(Element and text location data)
──────────

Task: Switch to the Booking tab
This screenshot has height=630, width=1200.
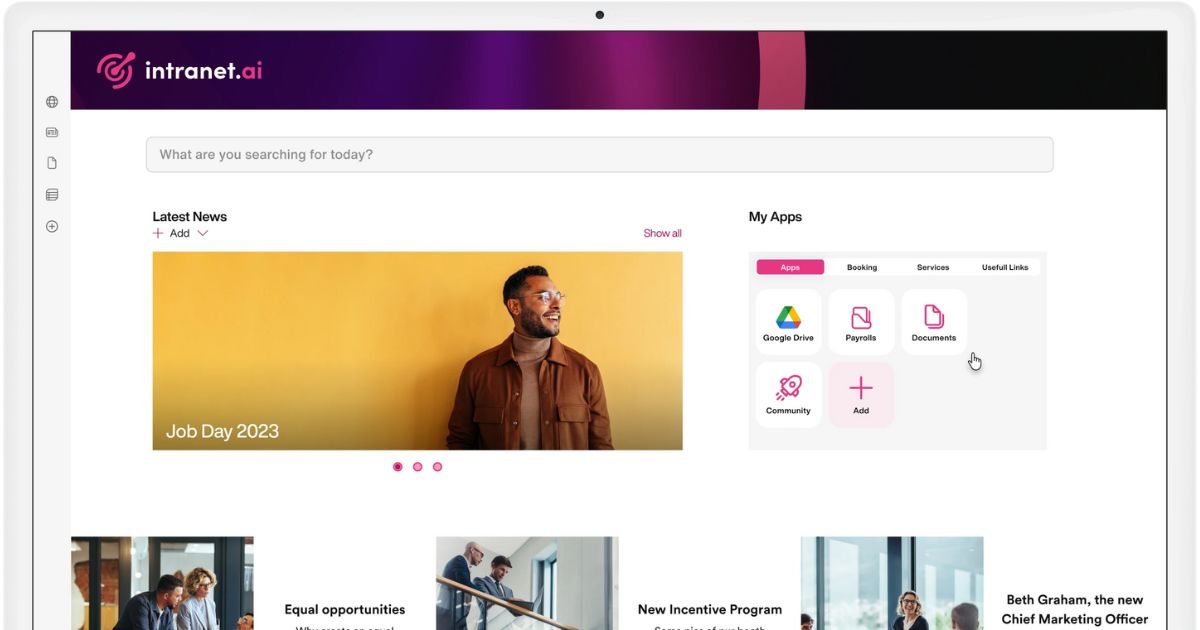Action: 862,268
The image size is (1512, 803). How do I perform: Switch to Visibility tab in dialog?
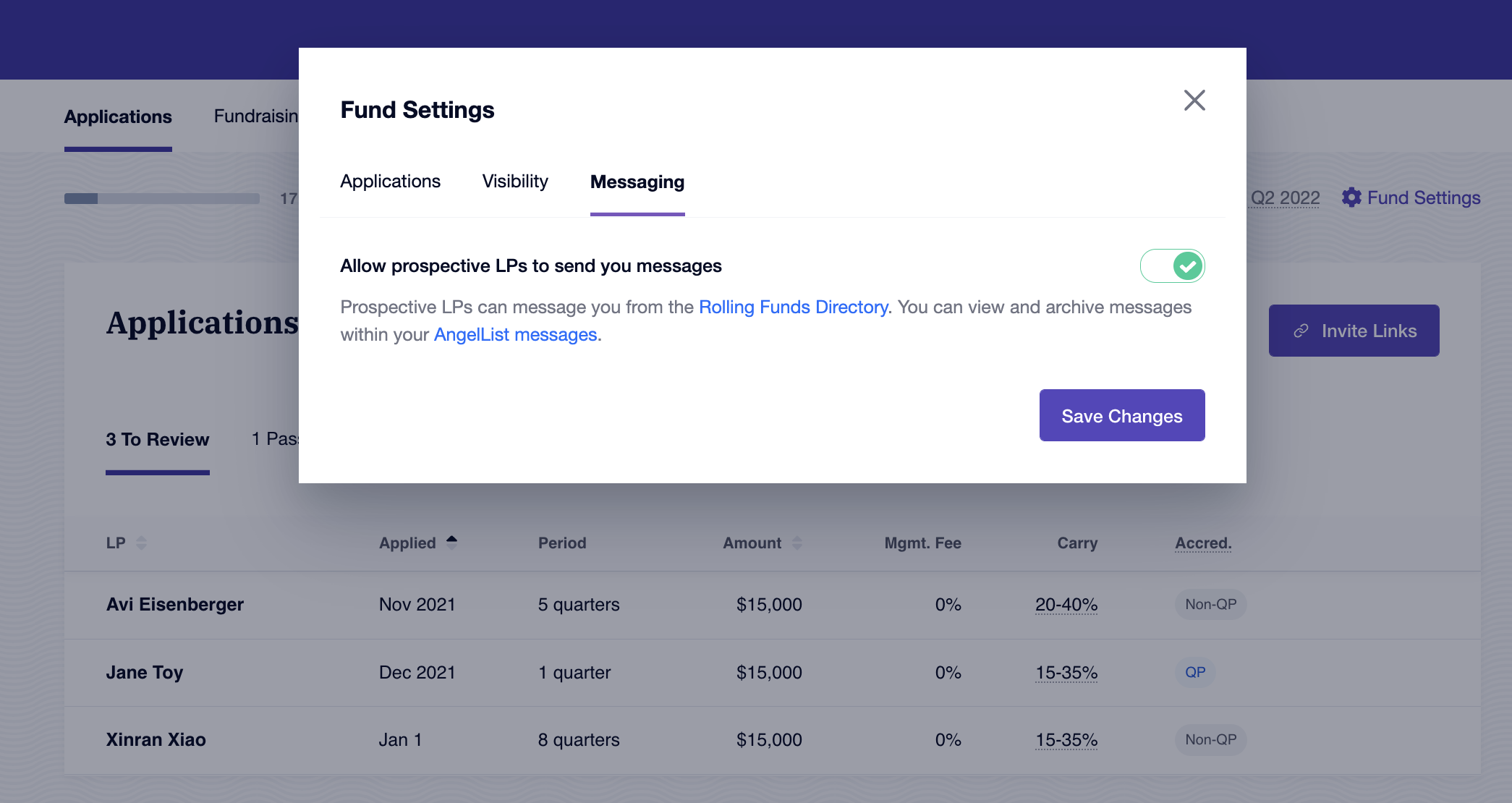[x=515, y=181]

──────────

## GOAL OF THE EXERCISE
Collect every line from the rows above that contains the string "Switch", and copy each one out in full. Case counts.

## TASK OUTPUT
Task: Switch to the Booking tab
The image size is (1512, 803). How do I perform: Switch to Visibility tab in dialog?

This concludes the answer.